—Bastante buenas —repite él lúgubremente—. Maravilloso. —El distante mar. El ceniciento cono del Vesubio. Jerusalén. El Taj Mahal. Tan lejanos ahora como las estrellas. El mar. El mar. Aquella hedionda celda. Se ahoga en desesperación. Artha intenta animarle. Se acuclilla junto a él en el sucio suelo. Sus ojos son cálidos, afectuosos. Su primitiva brusquedad militar ha desaparecido. Manifiesta afecto hacia él. Como si deseara conocerle mejor, ahora que ha superado la barrera de las diferencias culturales que al principio habían hecho de él un extraño. Y lo mismo ocurre con él en relación a ella. Los obstáculos se van consumiendo. El mundo de ella no es el de él, pero Michael cree que puede aceptar algunas de sus poco familiares premisas. Intentar un acercamiento. Él es un hombre, ella una mujer, ¿no? Esto es lo fundamental. Todo lo demás es fachada. Pero a medida que ella habla, él se hunde cada vez más en una nueva convicción de lo distintos que son ambos, ella de él, él de ella. Le pregunta acerca de ella y ella le dice que no está casada. Sorprendido, él le explica que no hay gente no casada en las monurbs una vez superada la edad de doce o trece años. Ella le dice que ella tiene treinta y uno. ¿Cómo alguien tan atractivo no se ha casado nunca?
—Tenemos suficientes mujeres casadas aquí —responde ella—. No tengo ninguna razón para casarme.

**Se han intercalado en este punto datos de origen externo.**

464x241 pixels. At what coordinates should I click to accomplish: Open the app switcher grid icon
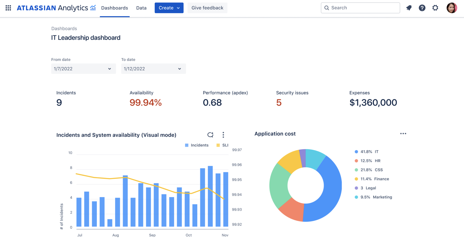pyautogui.click(x=8, y=8)
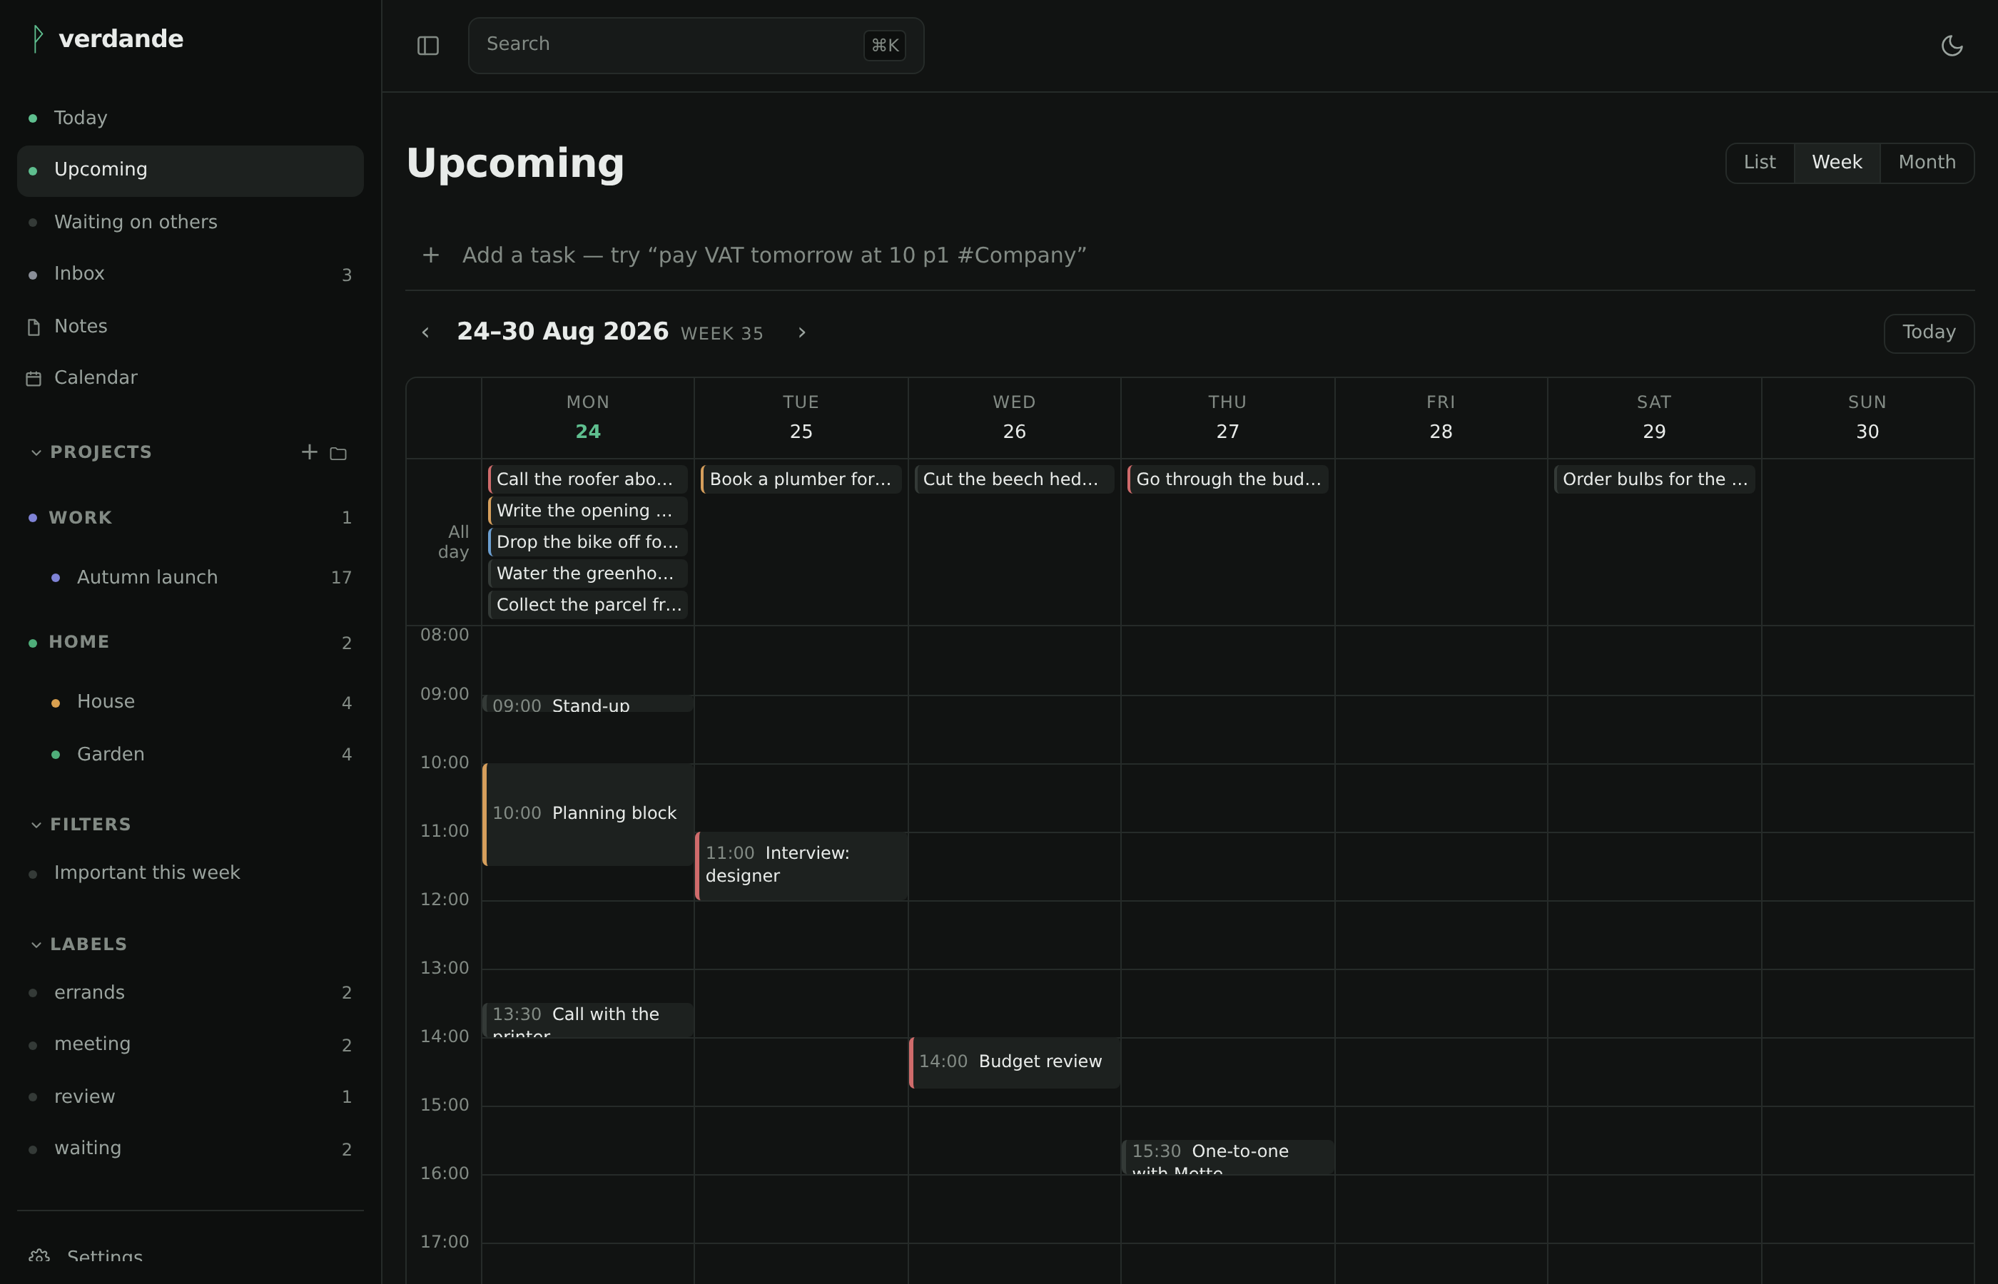Switch to the Month view tab
The height and width of the screenshot is (1284, 1998).
(1926, 163)
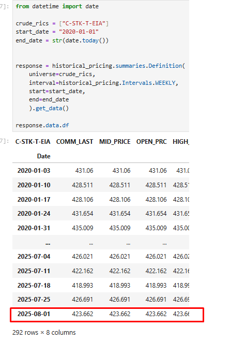Select the highlighted 2025-08-01 row label

[x=34, y=314]
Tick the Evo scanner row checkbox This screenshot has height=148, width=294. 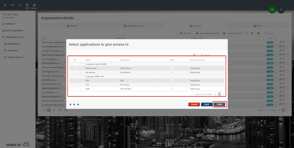(75, 72)

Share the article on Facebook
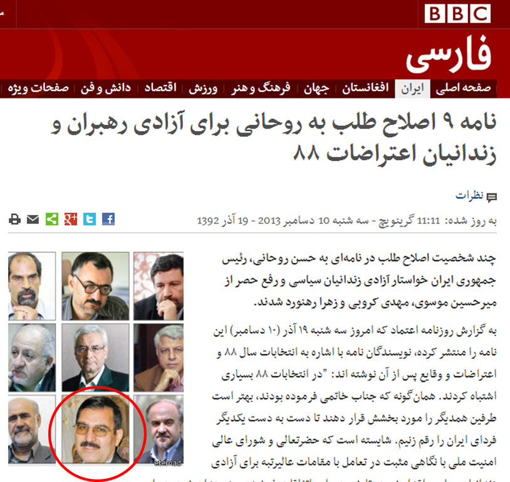108,219
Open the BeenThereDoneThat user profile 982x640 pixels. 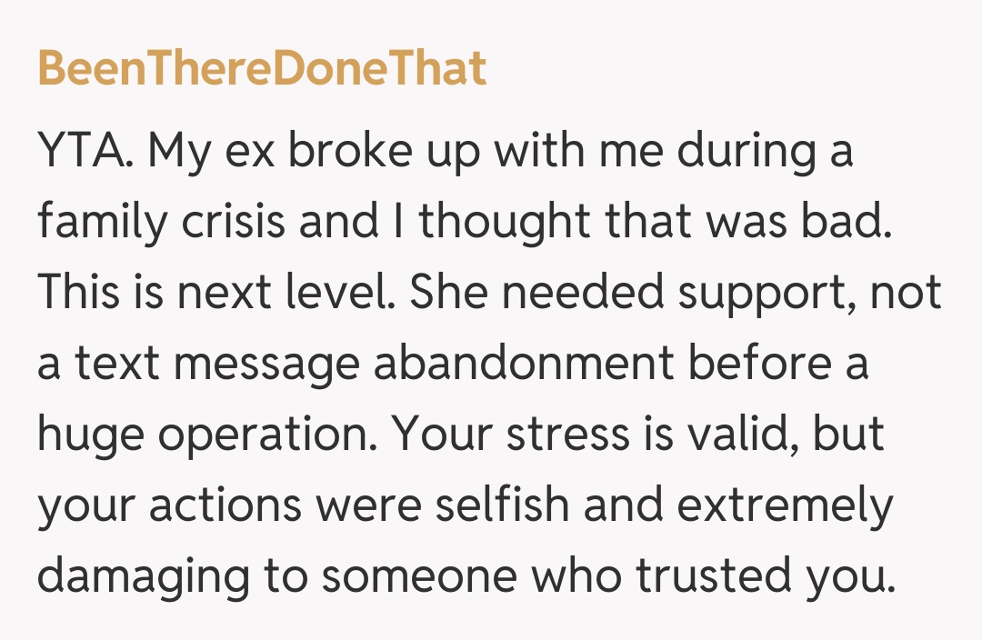pyautogui.click(x=262, y=69)
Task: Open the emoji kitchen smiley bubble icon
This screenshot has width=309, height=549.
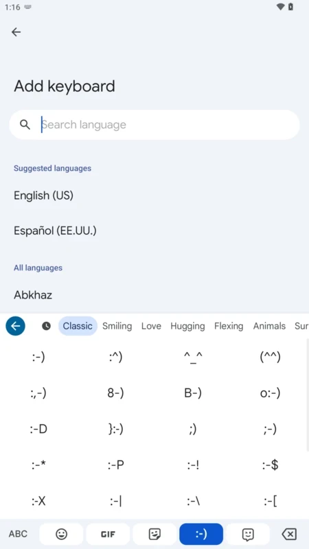Action: tap(248, 534)
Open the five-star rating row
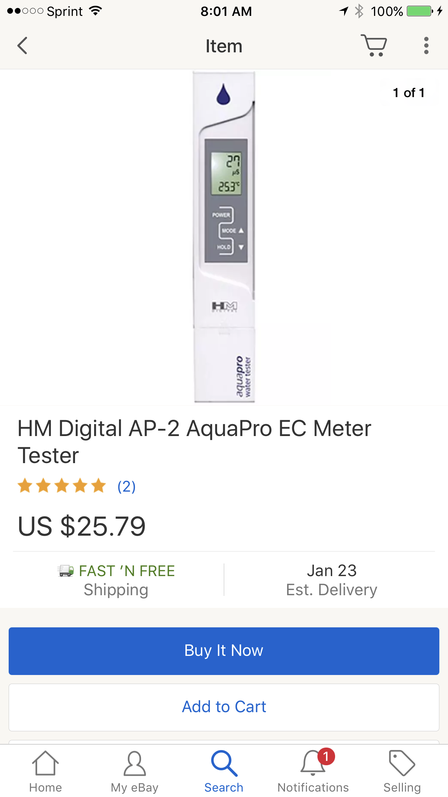The image size is (448, 797). pyautogui.click(x=62, y=486)
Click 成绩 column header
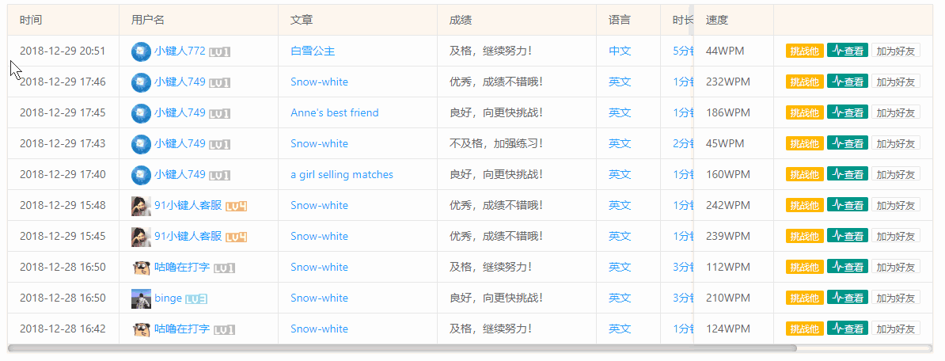This screenshot has height=361, width=945. 461,20
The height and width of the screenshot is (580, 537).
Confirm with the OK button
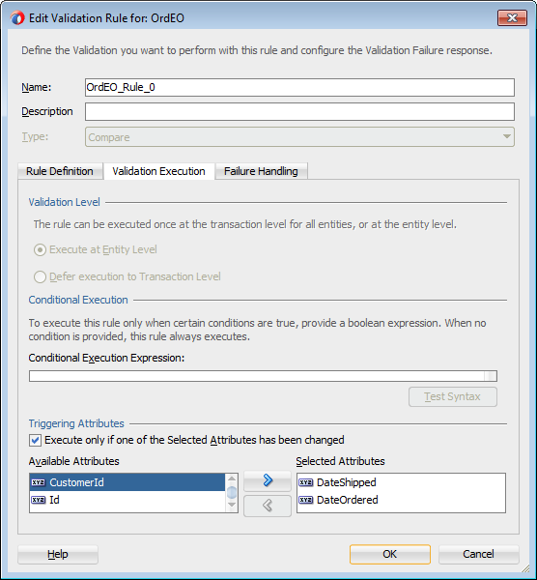390,554
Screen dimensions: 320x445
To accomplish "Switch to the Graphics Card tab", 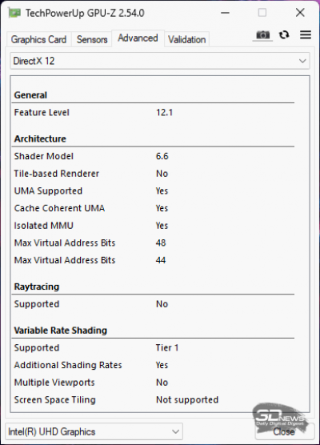I will pyautogui.click(x=38, y=39).
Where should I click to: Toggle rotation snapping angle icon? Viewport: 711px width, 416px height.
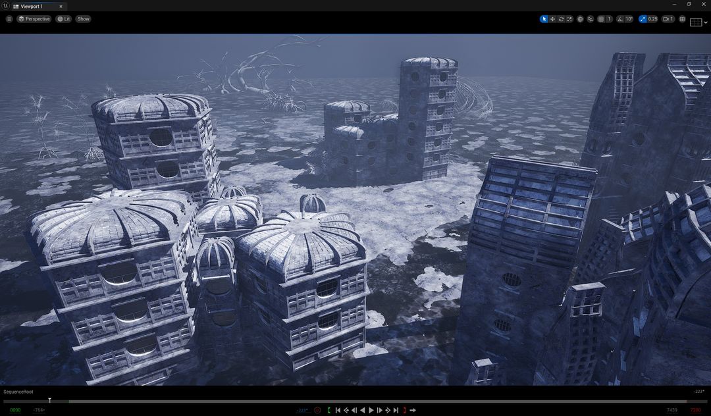(620, 19)
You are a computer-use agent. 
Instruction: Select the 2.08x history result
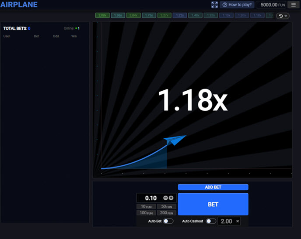102,15
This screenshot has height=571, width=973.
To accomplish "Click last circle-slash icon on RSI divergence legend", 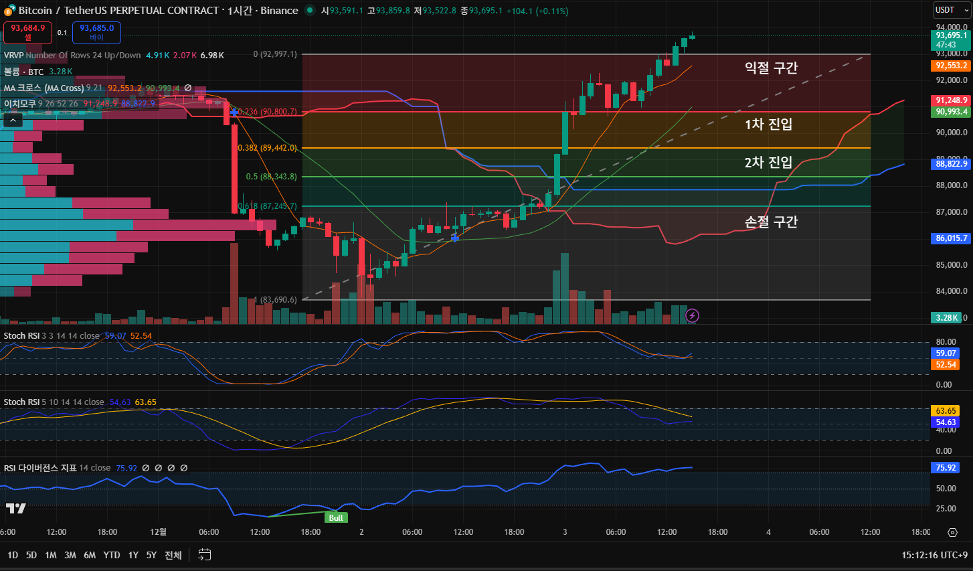I will [184, 468].
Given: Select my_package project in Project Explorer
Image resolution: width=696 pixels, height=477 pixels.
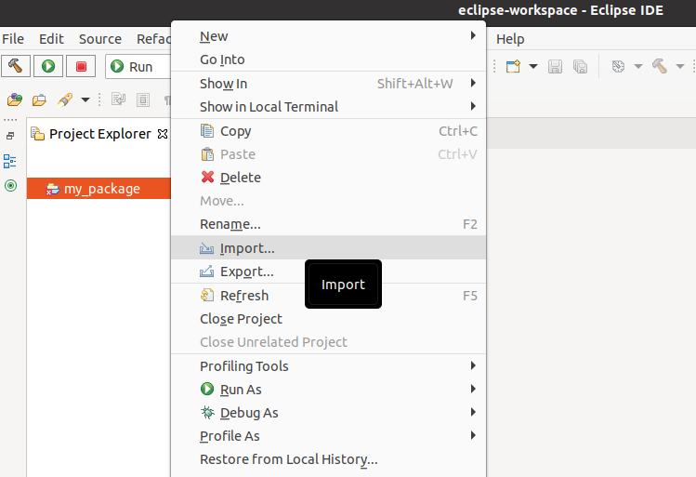Looking at the screenshot, I should click(101, 189).
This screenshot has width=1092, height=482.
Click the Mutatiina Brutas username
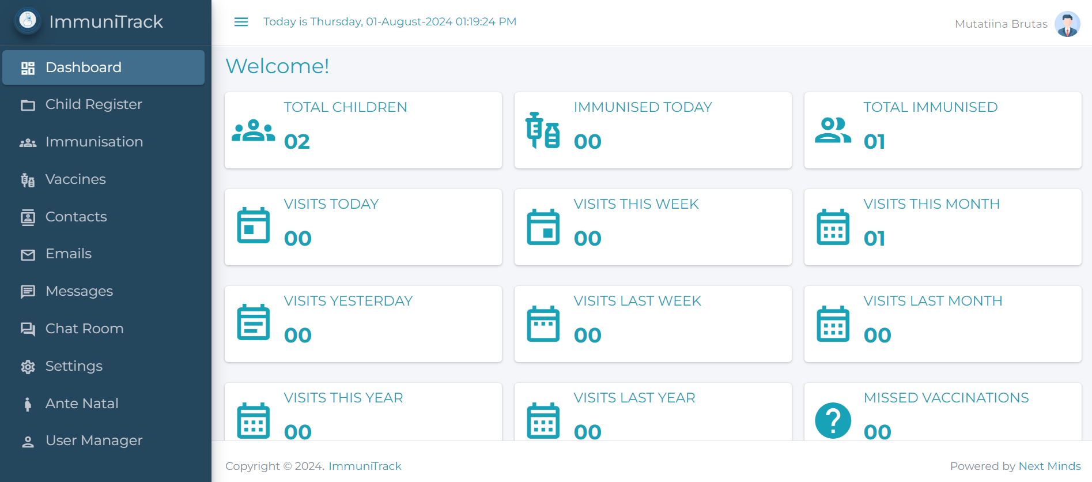[x=1000, y=24]
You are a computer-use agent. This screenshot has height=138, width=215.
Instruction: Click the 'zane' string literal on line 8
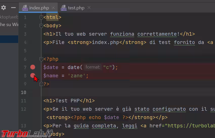77,76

¿Pero ella no quiere tener niños? No, en absoluto. La comuna tiene asignado un número determinado de madres. Ella tiene otras responsabilidades a que dedicarse. ¿Cuáles? Ella le explica que forma parte del equipo que mantiene las relaciones comerciales con las monurbs. Es por eso por lo que habla su lengua tan bien; mantiene frecuentes relaciones con las monurbs, discutiendo los intercambios de sus productos con objetos manufacturados, transmitiendo las peticiones de piezas de recambio para la maquinaria de la comuna e información técnica para los especialistas del poblado, y cosas así.
—Puede que ocasionalmente yo haya conectado alguna de sus llamadas —dice él—. Algunas de las conexiones que superviso corresponden al nivel de aprovisionamiento. Si algún día vuelvo a casa, la escucharé, Artha. —La sonrisa de ella es deslumbrante. Empieza a sospechar que el amor está floreciendo en aquella celda.
Ella le hace preguntas acerca de la monurb.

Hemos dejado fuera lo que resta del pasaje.